Van Patten too noticed Neumeier’s astuteness in dealing with the differences between dancers. “He has a good way of watching people; he tends to see who they are, and then he can communicate either through helping them with the movement or with an idea.” She describes how he would talk to her about a feeling or a situation in such a way that she would respond emotionally, “and then you know what he’s talking about. So then you can associate that step or moment with that feeling he’s sparked inside of you. And he seems to have a really good sense of how to do that. He would talk to Yuan Yuan and me very differently.”
As the Mermaid makes her way through physically and emotionally disturbing terrain, we see the world through her eyes. And so everything underwater is beautiful and serene. “She is in her element [there]—gorgeously, beautifully, and belonging,” says Neumeier. “She knows this world, and yet she has a desire to go beyond that.” But what she discovers when she leaves her watery home “is that our dreams, our answered prayers are not always what we wanted—not always as we imagined them,” says the choreographer. “The earth world, which she so desires, can have some very sharp edges.”
Those edges become visible in the searing pain she endures as she walks on the feet she wanted so much, the bizarre behavior of the ship’s passengers, the nightmarish atmosphere to the Prince’s wedding, and the horror of being bound by ceilings and walls instead of free to roam an endless oceanic paradise. Toward the end of the ballet Neumeier reveals, in his set and in the Mermaid’s actions, the trap she has laid for herself.
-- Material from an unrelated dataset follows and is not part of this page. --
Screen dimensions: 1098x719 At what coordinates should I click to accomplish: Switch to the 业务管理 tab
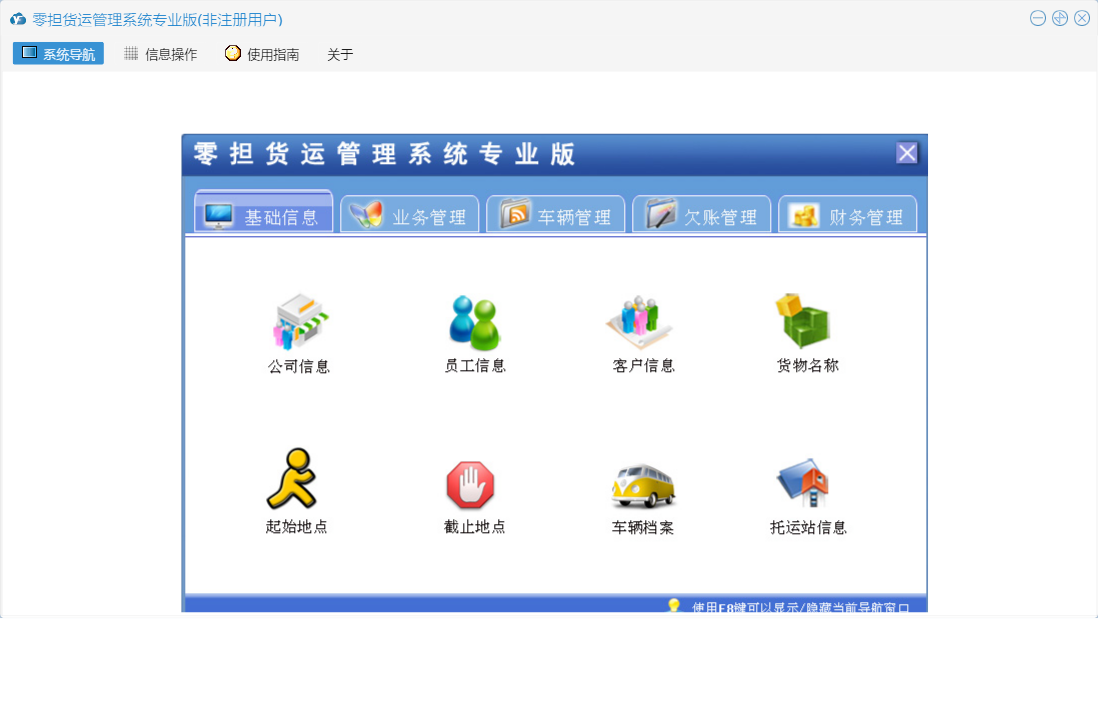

And yet the Mermaid’s terrible sacrifice leads not to tragedy but to redemption, and that’s what makes this story compelling. “There is a sense of transcendence in the last dance [the Mermaid and the Poet] do together,” says Neumeier. “I think that the story is, in its essence, so beautiful. I don’t know of another story in literature with such a vision of love.”
And that’s the secret to The Little Mermaid’s power. Yes, it offers up stunningly original dancing and high theatricality. But audiences and dancers connect to it because of its story. For Van Patten, it provides the kind of depth that allows every performance to be fresh and alive. “There are moments throughout the ballet where little things will be different every performance, emotionally and physically, even though you’re telling the same story,” she says. “And that’s why I think it’s such an awesome piece to dance, and one you can dance over and over again. It’s not something that ever gets old.”
As for Tan, she says she was shocked at the impact the ballet had on her. “After the premiere, the bow, I couldn’t stop crying. And I had to get John onstage, and he was crying, and he gave me a hug and we cried onstage. I would never have thought this would happen, but it was good.” Her face lights up in a huge smile. “Because my heart was out there.”